Selbst der auf seine Art naive Cosgrove bekommt diese Wahrheit ziemlich schnell zu spüren. Nicht, dass ihm die Erkenntnis groß hilft. Er weiß so nur, dass sein Ende unweigerlich bevorsteht. Gefangen in einer Mausefalle, an deren Tür bereits die Katzen zerren. Was ihm, im Gegensatz zu den meisten anderen Thompson-Protagonisten, abgeht (und deshalb vielleicht retten kann), ist eine (soziopathische) Selbstsicherheit. Stattdessen stolpert er noch immer wie ein unbedarfter Achtzehnjähriger umher, den fünfzehn Jahre Folter und Gewalt überraschenderweise nicht über die Kante gestoßen haben. Er hängt irgendwo davor. Vielleicht ein Grund, weshalb Thompson ihn und ein paar andere glimpflich davonkommen lässt. Das allerdings schmälert Recoil, dem ein wirklich guter Noir-Augenblick innewohnt: Pats erste Begegnung mit Madeline ist reinster Pulp!




Getaway
Originaltitel: The Getaway, 1959
Diogenes Verlag
220 Seiten
Roman
Inhalt:
Carter "Doc" McCoy hat es auch nach zwölf Jahren Knast nicht verlernt: mit gnadenloser Präzision überfallen er und sein Team die Bank von Beacon City und entkommen mit $300.000. Mit von der Partie ist auch Docs Frau, die hübsche Carol. Die hat ihren Mann mit Hilfe des korrupten Geschäftsmanns Beynon vorzeitig aus dem Gefängnis geholt. Und der will einen Anteil an der Beute. Genau wie Rudy, der eigentlich tot sein sollte, aber mit Doc noch eine Rechnung offen hat. Damit gerät der sauber geplante Coup mehr und mehr ins Schlingern, denn Doc und Carol hinterlassen zwangsläufig ein paar Leichen. Bald sind sie das meist gesuchte Verbrecherpärchen und auf rasanter Flucht in Richtung Mexiko.
Kommentar:
Thompsons Charaktere in Getaway sind allesamt abgründig, schlecht und/oder tragisch. Vieles davon ging in den Filmadaptionen (mit Steve McQueen in Sam Peckinpahs Getway von 1972 oder der späteren Fassung mit Kim Bassinger und Alec Baldwin) völlig verloren. Allen voran ist es Doc McCoy, der eine absolut kaltherzige, pragmatische Seele ist, umgeben von seiner nicht weniger durchtriebenen Frau oder seinen Geschäftspartnern.
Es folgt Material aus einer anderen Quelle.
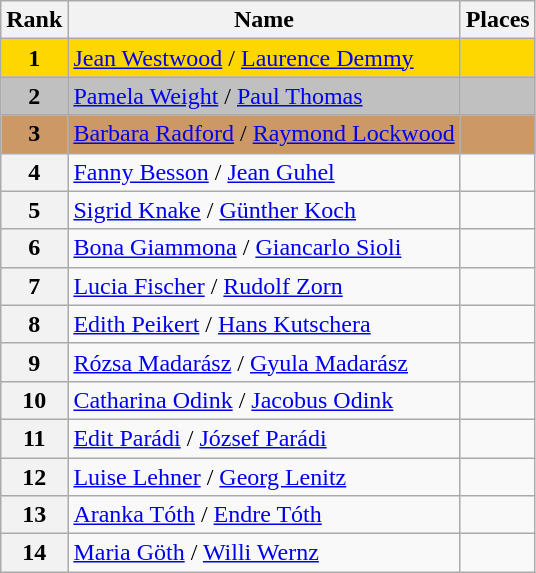
11 [34, 438]
12 [34, 477]
Rózsa Madarász / Gyula Madarász [264, 362]
Places [498, 20]
Edith Peikert / Hans Kutschera [264, 324]
7 [34, 286]
Jean Westwood / Laurence Demmy [264, 58]
Edit Parádi / József Parádi [264, 438]
6 [34, 248]
Name [264, 20]
10 [34, 400]
2 [34, 96]
Aranka Tóth / Endre Tóth [264, 515]
Bona Giammona / Giancarlo Sioli [264, 248]
9 [34, 362]
Lucia Fischer / Rudolf Zorn [264, 286]
13 [34, 515]
8 [34, 324]
4 [34, 172]
Barbara Radford / Raymond Lockwood [264, 134]
Catharina Odink / Jacobus Odink [264, 400]
1 [34, 58]
14 [34, 553]
5 [34, 210]
3 [34, 134]
Pamela Weight / Paul Thomas [264, 96]
Luise Lehner / Georg Lenitz [264, 477]
Maria Göth / Willi Wernz [264, 553]
Fanny Besson / Jean Guhel [264, 172]
Rank [34, 20]
Sigrid Knake / Günther Koch [264, 210]
Scan for the cell matching the given text and deliver its (x, y) coordinate at center. 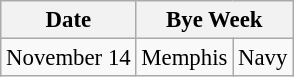
Memphis (184, 58)
Bye Week (214, 20)
Navy (263, 58)
November 14 (68, 58)
Date (68, 20)
Pinpoint the cell where the given text exists, returning its [x, y] midpoint coordinate. 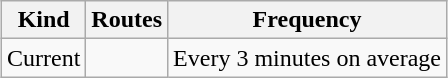
Routes [127, 20]
Current [43, 58]
Kind [43, 20]
Every 3 minutes on average [308, 58]
Frequency [308, 20]
Provide the [x, y] coordinate of the cell's center where the given text is located.  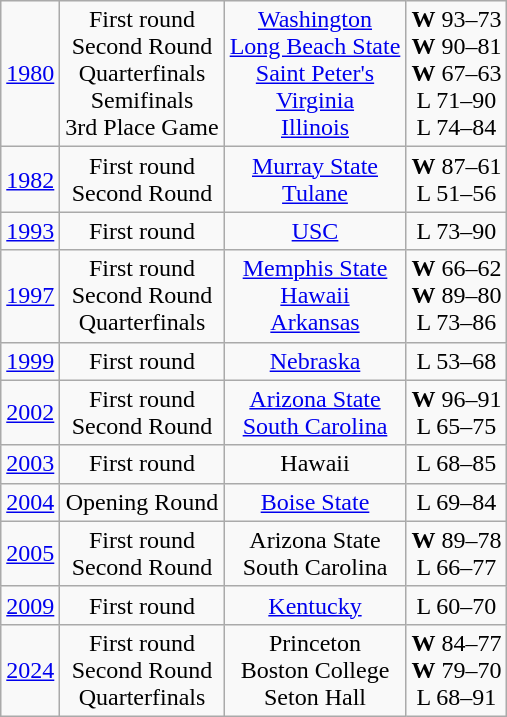
1982 [30, 180]
Hawaii [315, 464]
L 73–90 [456, 231]
W 93–73W 90–81W 67–63L 71–90L 74–84 [456, 74]
2003 [30, 464]
Opening Round [142, 502]
WashingtonLong Beach StateSaint Peter'sVirginiaIllinois [315, 74]
W 66–62W 89–80L 73–86 [456, 296]
L 69–84 [456, 502]
2004 [30, 502]
L 53–68 [456, 361]
1980 [30, 74]
USC [315, 231]
L 68–85 [456, 464]
Boise State [315, 502]
W 96–91L 65–75 [456, 412]
W 89–78L 66–77 [456, 554]
PrincetonBoston CollegeSeton Hall [315, 670]
Kentucky [315, 605]
L 60–70 [456, 605]
1993 [30, 231]
First roundSecond RoundQuarterfinalsSemifinals3rd Place Game [142, 74]
1999 [30, 361]
2024 [30, 670]
W 87–61L 51–56 [456, 180]
2005 [30, 554]
W 84–77W 79–70L 68–91 [456, 670]
Nebraska [315, 361]
2009 [30, 605]
Memphis StateHawaiiArkansas [315, 296]
1997 [30, 296]
Murray StateTulane [315, 180]
2002 [30, 412]
Identify which cell holds the provided text, then report its (X, Y) central coordinate. 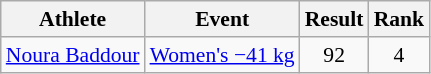
4 (400, 55)
Athlete (73, 19)
Women's −41 kg (222, 55)
Noura Baddour (73, 55)
Event (222, 19)
Rank (400, 19)
Result (334, 19)
92 (334, 55)
Extract the [X, Y] coordinate from the center of the cell holding the provided text.  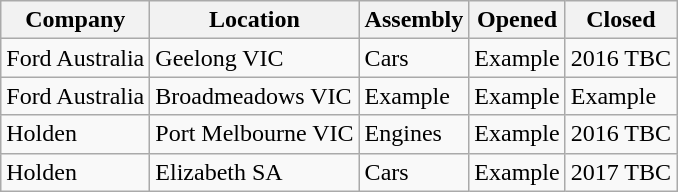
Closed [620, 20]
Broadmeadows VIC [254, 96]
2017 TBC [620, 172]
Location [254, 20]
Opened [517, 20]
Engines [414, 134]
Port Melbourne VIC [254, 134]
Geelong VIC [254, 58]
Company [76, 20]
Elizabeth SA [254, 172]
Assembly [414, 20]
Return [x, y] of the center of cell containing provided text 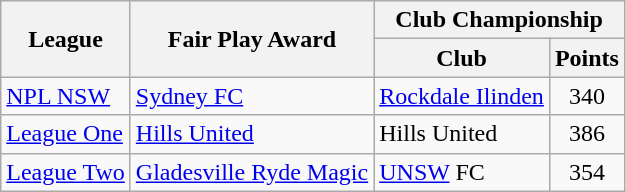
354 [586, 172]
League Two [66, 172]
Sydney FC [252, 96]
League One [66, 134]
Points [586, 58]
Club Championship [500, 20]
340 [586, 96]
Club [462, 58]
386 [586, 134]
UNSW FC [462, 172]
NPL NSW [66, 96]
Rockdale Ilinden [462, 96]
Fair Play Award [252, 39]
Gladesville Ryde Magic [252, 172]
League [66, 39]
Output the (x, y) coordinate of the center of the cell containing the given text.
Verbrechen, Gewalt und Mord sind der Kosmos, in dem sie sich bewegen. Wie abgefeuerte Kugeln, die alles durchschlagen, bis sie am Ende gegen eine Stahlwand prallen. Bis dahin hinterlassen sie eine Spur der Verwüstung, immun gegen Skrupel jeglicher Art. Das einzige, was zählt sind Überleben und Geld. Das einzige, was ihnen wirklich zu schaffen macht, ist Misstrauen. Ihre Welt ist keine metaphysische Hölle, sondern ein ganz normaler Alptraum, in dem es keine Option außer dem Tod gibt. Und als ihr Chronist verleiht ihnen Thompson etwas, das sich wie ein (blut)roter Faden durch sein Werk zieht und er den meisten Autoren voraus hat: Authentizität. Selbst den skurrilsten seiner Figuren haftet etwas beklemmend Reales an. Sie sind keine bloßen Literaturkonstrukte. Es ist, als spüre man ihr Fleisch und Blut, ihre brennenden Atemzüge. Ihre Nähe. Egal, was für Schweinehunde sie sein mögen. In Getaway kulminiert alles im fiktiven El Rey - aber die Hölle dort ist schon lange vorher in den Antihelden seiner Romane verwurzelt.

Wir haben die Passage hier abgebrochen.